### Set problem
Copy the rows below word for word, starting at the line containing "You are a computer-use" and continuing to the end of the rows. Omit the pictures.

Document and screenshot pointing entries

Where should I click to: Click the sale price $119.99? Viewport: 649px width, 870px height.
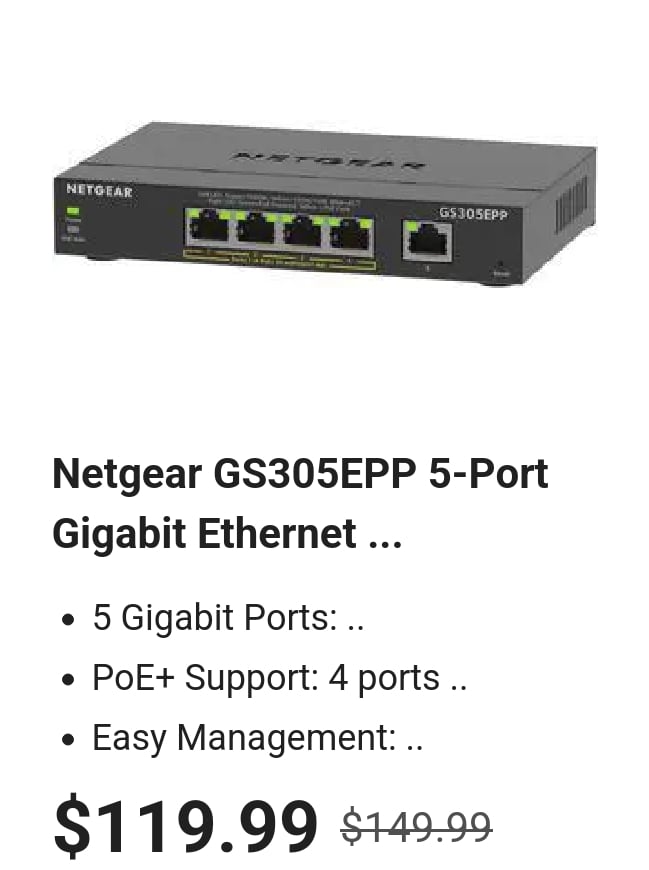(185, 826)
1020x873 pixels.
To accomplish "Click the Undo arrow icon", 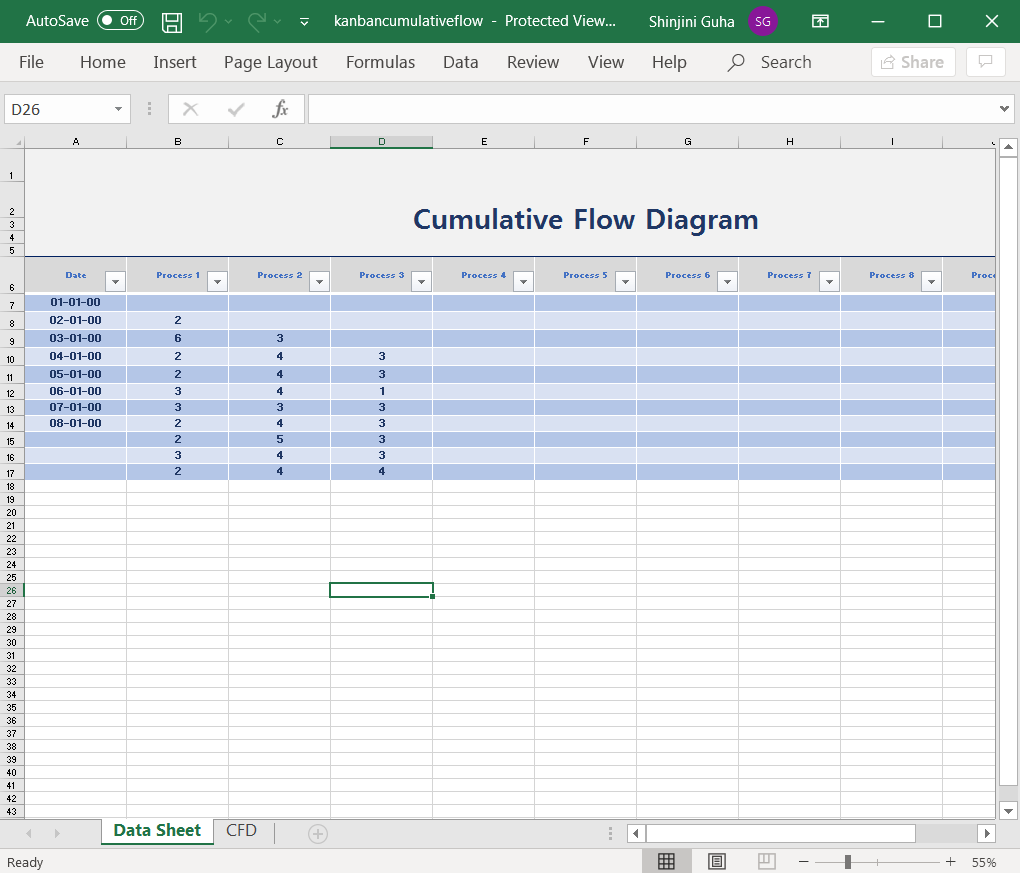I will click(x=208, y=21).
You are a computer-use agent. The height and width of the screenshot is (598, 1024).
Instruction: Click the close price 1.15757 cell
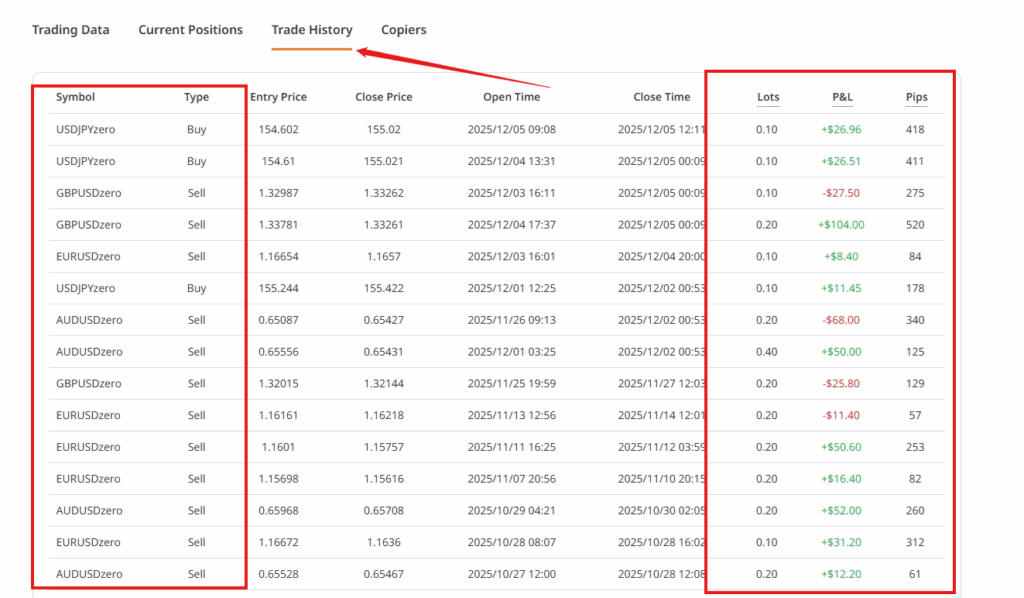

### In response
You are a computer-use agent. The height and width of the screenshot is (598, 1024).
Instruction: Click the close price 1.15757 cell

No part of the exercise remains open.